Technology, society, politics – they all move fast. And this means that we continuously need new words to describe our lives and the world around us.

We love hearing new words and seeing the way in which the English language evolves. Check out these new words and phrases which were coined recently that we particularly like:

New words 2017

  • Bitbitter – Regretting you hadn’t invested in bitcoin when you see the price reach another record high. The value of one bitcoin broke the $11,000 mark in November 2017.
  • Procrastinetflix – Having a million and one things to do but still pushing on with the next episode of your favourite Netflix show.
  • Dead-dread – The anxiety you feel when seeing a celebrity trending on Twitter. You know they have either passed away or been accused of something ghastly i.e. they are now dead to you!
  • Snoozecuse – Telling yourself it’s OK to hit the snooze button for the fifth time because ‘sleep is important’.
  • Regrexit – No prizes for guessing what this means!

 

But what exactly are these new words?

These words are known as portmanteau words – a linguistic blend where two words are merged into one. ‘Portmanteau’ is a French word for ‘luggage’ – and just as with a suitcase, you can unpack these to find they have individual meanings.
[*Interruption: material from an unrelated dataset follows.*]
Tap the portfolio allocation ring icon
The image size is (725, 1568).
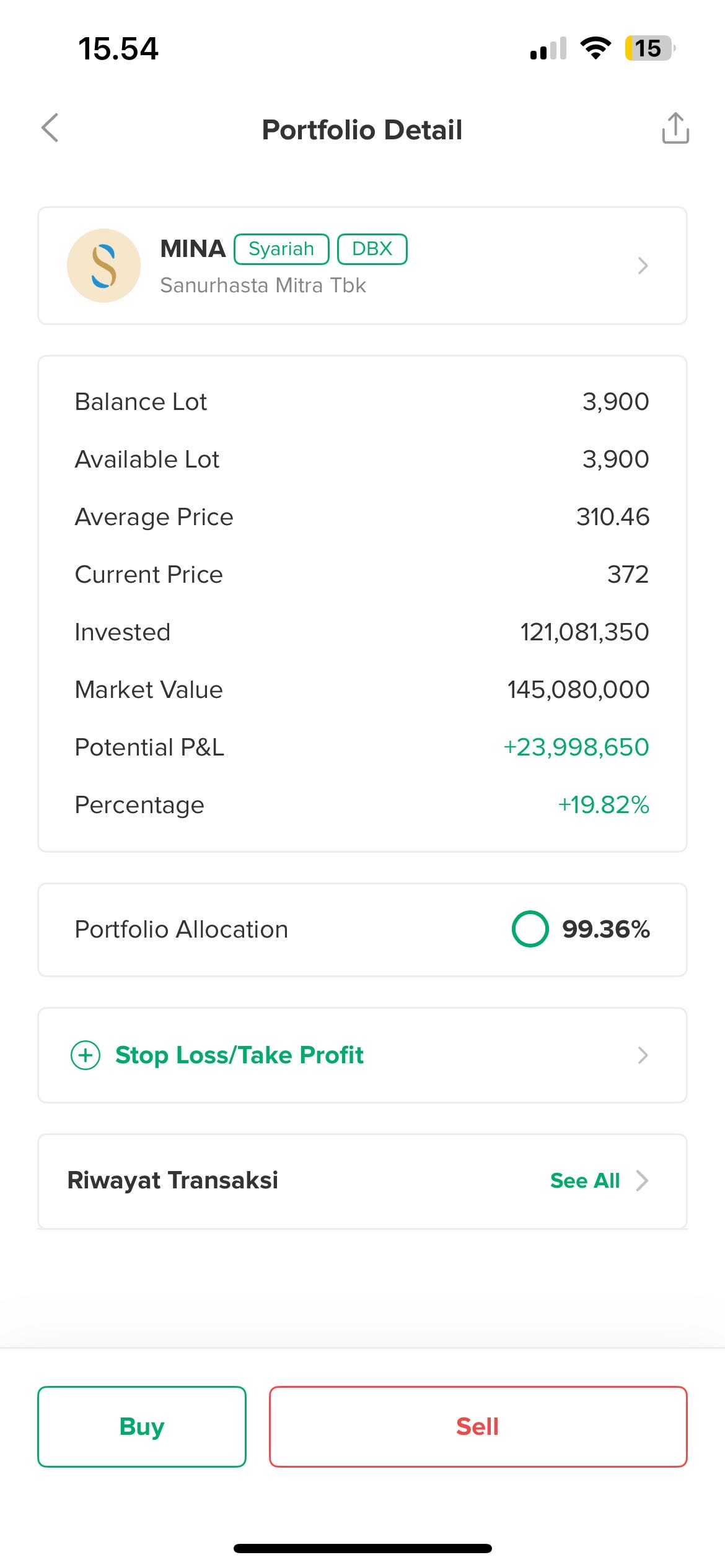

Last year we blogged about portmanteau words, their use, and how simple words can be modified to communicate complex topics.

 

New words 2017 in the Oxford English Dictionary

Alongside new words, new meanings for existing words evolve. One such example that was accepted into the Oxford English Dictionary in 2017 was for the simple, dare I say bland word, ‘thing’. Yes, ‘thing’ can now officially be used to define a genuine or established practice. For example, your friend telling you they’re attending a seminar on Viking town planning and you asking them, “is that even a thing?”. You’re probably already familiar with this usage through popular culture. And do you want to know where it was first recorded in use? A year 2000 broadcast of The West Wing.

Interestingly, 2017 also sees a new word in the place of the final alphabetic entry in the dictionary. The name of a genus of tropical weevils found in South America, Zyzzyva has been officially recognised as a word by the Oxford English Dictionary. With that many ‘Zs’ and ‘Ys’, it is no wonder it has taken the place of the final word over the now relegated ‘zythum’, which, in case you were dying to know, described a kind of malt beer brewed in Egypt.

 

Choosing the right words for your message

That concludes our look at new words 2017. At On Point Copywriting we keep on top of the latest trends in language to make sure you connect effectively with your target audience.

We can help you use creative and effective words to connect with your target audience. If you want help with your writing or editing – or simply need another pair of eyes to make sure your writing will have maximum impact, contact us today on 0117 244 0116.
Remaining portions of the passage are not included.